* Task statement: Please copy out the rows from the line containing "Navigate back with" through the line containing "pos(1101,26)", reproducing them exactly.

* Record excerpts:
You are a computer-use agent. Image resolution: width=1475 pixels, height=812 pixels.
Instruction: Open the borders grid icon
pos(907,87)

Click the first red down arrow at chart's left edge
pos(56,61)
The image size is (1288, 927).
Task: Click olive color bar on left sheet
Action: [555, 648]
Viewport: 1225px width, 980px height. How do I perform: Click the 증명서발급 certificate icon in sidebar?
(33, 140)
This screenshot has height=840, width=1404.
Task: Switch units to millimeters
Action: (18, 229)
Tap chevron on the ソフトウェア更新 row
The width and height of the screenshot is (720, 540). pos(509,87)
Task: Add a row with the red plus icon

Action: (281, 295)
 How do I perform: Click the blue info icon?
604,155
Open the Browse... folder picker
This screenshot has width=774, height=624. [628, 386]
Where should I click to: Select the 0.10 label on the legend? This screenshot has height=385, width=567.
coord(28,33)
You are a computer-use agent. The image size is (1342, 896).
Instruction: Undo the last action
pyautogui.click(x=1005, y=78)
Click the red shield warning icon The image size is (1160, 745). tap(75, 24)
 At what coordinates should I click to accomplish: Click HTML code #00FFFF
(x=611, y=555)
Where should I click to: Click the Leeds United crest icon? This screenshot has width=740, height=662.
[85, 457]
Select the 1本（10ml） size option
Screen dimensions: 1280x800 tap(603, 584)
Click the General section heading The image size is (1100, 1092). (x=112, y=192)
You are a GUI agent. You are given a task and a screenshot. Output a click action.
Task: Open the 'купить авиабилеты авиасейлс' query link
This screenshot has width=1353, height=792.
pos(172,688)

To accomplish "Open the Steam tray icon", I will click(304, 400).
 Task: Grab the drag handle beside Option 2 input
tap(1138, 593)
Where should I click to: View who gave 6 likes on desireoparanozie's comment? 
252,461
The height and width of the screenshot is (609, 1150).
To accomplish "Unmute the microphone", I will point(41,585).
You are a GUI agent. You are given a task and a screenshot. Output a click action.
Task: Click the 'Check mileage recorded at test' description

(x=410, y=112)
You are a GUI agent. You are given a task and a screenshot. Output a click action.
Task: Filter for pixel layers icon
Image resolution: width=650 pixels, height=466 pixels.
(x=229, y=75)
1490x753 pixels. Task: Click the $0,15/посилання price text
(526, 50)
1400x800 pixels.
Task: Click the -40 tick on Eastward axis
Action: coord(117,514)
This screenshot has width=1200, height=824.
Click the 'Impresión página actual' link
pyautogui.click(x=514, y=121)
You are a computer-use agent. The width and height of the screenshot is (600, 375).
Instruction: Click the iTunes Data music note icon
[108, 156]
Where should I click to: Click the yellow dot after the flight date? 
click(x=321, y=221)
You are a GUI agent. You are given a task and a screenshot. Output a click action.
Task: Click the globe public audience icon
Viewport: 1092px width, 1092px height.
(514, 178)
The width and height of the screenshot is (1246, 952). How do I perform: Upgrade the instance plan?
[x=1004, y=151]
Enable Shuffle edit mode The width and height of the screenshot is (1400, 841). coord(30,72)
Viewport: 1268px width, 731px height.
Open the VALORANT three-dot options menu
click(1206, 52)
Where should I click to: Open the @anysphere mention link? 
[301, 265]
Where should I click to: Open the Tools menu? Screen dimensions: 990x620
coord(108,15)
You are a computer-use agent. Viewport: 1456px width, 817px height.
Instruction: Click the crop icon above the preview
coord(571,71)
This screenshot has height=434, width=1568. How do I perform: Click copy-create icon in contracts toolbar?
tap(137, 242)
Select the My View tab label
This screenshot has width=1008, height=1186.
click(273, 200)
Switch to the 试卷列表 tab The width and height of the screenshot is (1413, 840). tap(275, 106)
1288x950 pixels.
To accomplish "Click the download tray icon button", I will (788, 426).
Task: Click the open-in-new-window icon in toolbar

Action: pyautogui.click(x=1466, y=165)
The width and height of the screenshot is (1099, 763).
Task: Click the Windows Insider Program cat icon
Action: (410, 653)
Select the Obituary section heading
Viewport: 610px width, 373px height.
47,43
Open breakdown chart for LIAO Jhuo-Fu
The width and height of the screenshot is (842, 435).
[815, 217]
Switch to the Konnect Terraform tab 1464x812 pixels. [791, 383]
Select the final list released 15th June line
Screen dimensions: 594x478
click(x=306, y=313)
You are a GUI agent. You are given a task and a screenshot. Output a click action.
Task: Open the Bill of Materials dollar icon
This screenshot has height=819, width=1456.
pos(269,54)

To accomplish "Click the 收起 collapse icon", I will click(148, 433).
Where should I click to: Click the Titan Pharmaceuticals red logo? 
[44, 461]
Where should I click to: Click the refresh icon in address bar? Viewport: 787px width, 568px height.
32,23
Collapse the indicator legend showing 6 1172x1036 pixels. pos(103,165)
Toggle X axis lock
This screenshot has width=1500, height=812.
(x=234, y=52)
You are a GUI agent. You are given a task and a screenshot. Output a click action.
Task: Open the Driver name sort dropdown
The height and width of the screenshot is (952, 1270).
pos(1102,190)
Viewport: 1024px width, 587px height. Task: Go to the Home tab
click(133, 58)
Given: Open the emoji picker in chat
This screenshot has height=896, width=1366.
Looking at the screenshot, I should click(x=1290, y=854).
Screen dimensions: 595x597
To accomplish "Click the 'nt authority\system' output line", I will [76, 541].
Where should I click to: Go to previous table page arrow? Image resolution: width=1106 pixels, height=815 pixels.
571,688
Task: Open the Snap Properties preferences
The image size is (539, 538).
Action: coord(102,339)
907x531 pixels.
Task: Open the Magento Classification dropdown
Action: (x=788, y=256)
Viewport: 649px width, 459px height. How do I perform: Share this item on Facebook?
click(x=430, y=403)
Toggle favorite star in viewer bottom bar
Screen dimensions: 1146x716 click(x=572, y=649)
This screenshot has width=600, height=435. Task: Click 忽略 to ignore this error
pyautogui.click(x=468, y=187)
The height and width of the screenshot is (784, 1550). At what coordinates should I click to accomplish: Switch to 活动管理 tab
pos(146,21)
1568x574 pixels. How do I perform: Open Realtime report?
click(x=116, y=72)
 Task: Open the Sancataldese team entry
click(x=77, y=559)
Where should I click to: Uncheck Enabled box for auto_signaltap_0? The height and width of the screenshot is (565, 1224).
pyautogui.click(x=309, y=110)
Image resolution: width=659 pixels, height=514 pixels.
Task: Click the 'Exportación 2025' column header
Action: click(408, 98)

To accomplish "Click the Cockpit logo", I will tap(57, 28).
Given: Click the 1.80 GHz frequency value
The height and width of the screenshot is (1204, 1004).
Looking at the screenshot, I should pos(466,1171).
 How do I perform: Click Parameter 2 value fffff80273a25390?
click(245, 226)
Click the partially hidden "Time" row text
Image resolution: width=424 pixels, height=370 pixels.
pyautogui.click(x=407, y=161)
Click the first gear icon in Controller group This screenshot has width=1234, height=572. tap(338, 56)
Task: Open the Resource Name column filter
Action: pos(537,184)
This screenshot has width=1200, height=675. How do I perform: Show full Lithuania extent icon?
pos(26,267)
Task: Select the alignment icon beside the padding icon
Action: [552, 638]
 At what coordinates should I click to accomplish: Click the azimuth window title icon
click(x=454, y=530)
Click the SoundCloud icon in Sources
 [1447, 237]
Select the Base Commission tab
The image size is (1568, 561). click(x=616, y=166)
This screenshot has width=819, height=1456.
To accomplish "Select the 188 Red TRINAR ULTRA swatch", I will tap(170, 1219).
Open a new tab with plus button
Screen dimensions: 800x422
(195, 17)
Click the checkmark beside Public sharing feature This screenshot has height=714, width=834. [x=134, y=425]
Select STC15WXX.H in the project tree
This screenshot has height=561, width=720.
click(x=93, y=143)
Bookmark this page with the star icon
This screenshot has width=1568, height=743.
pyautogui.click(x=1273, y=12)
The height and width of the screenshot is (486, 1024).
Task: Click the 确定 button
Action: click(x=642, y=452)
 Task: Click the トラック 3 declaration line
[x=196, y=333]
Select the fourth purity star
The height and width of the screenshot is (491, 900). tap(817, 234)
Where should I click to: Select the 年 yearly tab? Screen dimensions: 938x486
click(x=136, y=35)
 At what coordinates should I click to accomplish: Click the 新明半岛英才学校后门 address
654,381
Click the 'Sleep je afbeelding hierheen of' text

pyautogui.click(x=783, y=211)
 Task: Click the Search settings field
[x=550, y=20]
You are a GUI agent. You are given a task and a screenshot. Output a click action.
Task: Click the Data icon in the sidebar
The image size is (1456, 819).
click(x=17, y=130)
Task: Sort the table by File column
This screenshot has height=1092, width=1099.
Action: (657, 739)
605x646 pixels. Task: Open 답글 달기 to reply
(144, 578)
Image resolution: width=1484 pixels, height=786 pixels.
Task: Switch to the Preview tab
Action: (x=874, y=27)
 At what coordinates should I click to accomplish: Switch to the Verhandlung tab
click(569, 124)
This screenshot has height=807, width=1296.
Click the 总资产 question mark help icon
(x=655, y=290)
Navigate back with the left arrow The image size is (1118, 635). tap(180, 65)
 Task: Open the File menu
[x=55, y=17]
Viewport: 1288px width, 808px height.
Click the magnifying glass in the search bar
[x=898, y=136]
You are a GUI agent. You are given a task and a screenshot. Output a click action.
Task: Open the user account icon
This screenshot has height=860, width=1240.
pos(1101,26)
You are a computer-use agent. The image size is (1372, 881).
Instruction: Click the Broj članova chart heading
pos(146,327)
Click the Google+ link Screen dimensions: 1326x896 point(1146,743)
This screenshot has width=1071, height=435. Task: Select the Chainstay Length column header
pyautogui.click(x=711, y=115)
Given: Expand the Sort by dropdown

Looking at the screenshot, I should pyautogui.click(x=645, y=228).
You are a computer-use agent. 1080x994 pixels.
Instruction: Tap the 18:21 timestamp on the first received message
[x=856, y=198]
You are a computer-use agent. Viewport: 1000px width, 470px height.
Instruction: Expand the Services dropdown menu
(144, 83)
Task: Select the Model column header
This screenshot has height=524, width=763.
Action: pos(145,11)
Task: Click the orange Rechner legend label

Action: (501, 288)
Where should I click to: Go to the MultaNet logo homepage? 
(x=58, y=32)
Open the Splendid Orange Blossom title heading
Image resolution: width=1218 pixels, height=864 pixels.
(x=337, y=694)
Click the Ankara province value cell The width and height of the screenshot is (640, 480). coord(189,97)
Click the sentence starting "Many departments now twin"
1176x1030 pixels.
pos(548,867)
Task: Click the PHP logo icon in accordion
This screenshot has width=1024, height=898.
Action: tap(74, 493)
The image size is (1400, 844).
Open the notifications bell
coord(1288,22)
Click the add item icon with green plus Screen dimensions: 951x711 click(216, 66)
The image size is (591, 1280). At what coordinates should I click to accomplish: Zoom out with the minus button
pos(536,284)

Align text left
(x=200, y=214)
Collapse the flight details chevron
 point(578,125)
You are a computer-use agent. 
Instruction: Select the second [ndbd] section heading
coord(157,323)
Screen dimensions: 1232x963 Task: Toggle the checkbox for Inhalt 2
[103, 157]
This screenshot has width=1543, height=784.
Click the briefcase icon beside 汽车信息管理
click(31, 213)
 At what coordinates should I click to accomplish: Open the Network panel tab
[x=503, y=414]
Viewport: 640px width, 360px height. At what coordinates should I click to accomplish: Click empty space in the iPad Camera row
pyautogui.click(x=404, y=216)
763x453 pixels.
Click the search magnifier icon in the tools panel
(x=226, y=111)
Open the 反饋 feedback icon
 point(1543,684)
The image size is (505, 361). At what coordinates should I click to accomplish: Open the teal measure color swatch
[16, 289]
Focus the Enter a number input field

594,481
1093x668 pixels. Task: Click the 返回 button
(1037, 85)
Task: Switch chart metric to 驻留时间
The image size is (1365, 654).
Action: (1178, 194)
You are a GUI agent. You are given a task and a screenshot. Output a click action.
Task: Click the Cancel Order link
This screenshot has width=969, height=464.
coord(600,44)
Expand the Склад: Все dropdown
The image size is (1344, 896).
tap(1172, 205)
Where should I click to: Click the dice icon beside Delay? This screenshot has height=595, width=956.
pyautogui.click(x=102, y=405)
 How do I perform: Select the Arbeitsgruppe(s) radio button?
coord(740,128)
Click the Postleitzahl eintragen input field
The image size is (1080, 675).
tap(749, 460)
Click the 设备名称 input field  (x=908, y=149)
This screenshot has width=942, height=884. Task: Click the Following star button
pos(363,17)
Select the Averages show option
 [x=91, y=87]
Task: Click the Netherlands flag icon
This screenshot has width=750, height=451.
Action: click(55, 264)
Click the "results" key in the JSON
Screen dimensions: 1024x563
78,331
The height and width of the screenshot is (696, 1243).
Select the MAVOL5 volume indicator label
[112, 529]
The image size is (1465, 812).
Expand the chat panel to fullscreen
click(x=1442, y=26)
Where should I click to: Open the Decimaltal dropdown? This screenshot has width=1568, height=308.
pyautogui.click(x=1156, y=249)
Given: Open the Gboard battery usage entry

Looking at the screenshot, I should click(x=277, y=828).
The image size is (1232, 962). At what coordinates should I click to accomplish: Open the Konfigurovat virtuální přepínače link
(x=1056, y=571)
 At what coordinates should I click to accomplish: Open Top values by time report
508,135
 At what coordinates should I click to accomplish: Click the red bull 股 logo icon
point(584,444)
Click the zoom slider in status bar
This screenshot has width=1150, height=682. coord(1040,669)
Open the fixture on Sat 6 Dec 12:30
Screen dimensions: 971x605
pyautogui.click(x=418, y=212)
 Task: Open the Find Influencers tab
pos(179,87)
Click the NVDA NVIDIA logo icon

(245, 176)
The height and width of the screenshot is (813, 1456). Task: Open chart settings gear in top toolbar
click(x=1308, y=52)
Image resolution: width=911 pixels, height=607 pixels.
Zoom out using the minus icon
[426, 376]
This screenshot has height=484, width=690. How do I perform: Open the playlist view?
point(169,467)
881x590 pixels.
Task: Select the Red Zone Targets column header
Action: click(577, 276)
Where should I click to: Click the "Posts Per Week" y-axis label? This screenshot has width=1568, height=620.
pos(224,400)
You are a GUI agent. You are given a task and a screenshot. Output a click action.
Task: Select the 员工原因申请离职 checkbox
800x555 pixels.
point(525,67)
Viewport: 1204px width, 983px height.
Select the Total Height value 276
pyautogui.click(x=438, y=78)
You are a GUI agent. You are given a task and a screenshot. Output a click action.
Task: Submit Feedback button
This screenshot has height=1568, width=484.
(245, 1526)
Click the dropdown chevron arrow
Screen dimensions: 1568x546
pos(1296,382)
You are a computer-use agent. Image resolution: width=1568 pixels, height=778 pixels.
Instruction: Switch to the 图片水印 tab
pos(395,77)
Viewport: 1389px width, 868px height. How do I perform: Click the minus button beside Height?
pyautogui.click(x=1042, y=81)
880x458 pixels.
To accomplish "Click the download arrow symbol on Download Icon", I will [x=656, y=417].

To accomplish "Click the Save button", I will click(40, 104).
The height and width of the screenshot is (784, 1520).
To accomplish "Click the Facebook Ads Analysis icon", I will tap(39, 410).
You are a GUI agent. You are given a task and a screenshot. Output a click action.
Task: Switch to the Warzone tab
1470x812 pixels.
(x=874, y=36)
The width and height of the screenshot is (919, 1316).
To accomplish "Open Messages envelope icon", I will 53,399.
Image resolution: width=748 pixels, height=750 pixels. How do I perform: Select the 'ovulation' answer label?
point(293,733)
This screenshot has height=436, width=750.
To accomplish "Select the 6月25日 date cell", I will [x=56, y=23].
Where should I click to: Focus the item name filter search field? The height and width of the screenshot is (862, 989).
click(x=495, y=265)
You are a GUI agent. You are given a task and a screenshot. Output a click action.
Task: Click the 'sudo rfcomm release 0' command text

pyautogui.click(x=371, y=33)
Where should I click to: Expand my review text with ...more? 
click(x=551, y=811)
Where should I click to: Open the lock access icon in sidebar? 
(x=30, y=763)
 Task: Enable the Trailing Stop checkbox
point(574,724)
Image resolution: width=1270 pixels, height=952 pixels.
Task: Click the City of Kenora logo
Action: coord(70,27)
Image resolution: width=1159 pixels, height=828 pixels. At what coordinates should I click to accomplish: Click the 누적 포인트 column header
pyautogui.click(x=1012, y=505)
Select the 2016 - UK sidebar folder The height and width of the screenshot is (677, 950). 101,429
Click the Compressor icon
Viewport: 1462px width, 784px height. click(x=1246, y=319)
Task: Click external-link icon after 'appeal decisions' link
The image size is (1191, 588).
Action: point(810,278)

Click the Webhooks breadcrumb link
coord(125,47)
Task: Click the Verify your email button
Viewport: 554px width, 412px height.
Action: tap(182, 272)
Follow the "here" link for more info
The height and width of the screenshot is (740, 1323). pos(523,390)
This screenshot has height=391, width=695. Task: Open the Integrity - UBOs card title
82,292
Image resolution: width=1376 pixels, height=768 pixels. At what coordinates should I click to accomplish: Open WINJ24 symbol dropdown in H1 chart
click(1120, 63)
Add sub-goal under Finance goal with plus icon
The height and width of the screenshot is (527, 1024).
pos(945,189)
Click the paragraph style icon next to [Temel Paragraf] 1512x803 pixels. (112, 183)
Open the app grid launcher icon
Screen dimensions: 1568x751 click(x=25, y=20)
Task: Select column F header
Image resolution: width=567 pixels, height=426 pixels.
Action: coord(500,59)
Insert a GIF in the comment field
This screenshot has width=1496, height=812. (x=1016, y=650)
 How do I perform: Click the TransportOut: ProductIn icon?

* Expected answer:
Navigate back with the left arrow The image size is (1118, 635). tap(180, 65)
 Task: Open the File menu
[x=55, y=17]
Viewport: 1288px width, 808px height.
Click the magnifying glass in the search bar
[x=898, y=136]
You are a GUI agent. You are given a task and a screenshot. Output a click action.
Task: Open the user account icon
This screenshot has height=860, width=1240.
pos(1101,26)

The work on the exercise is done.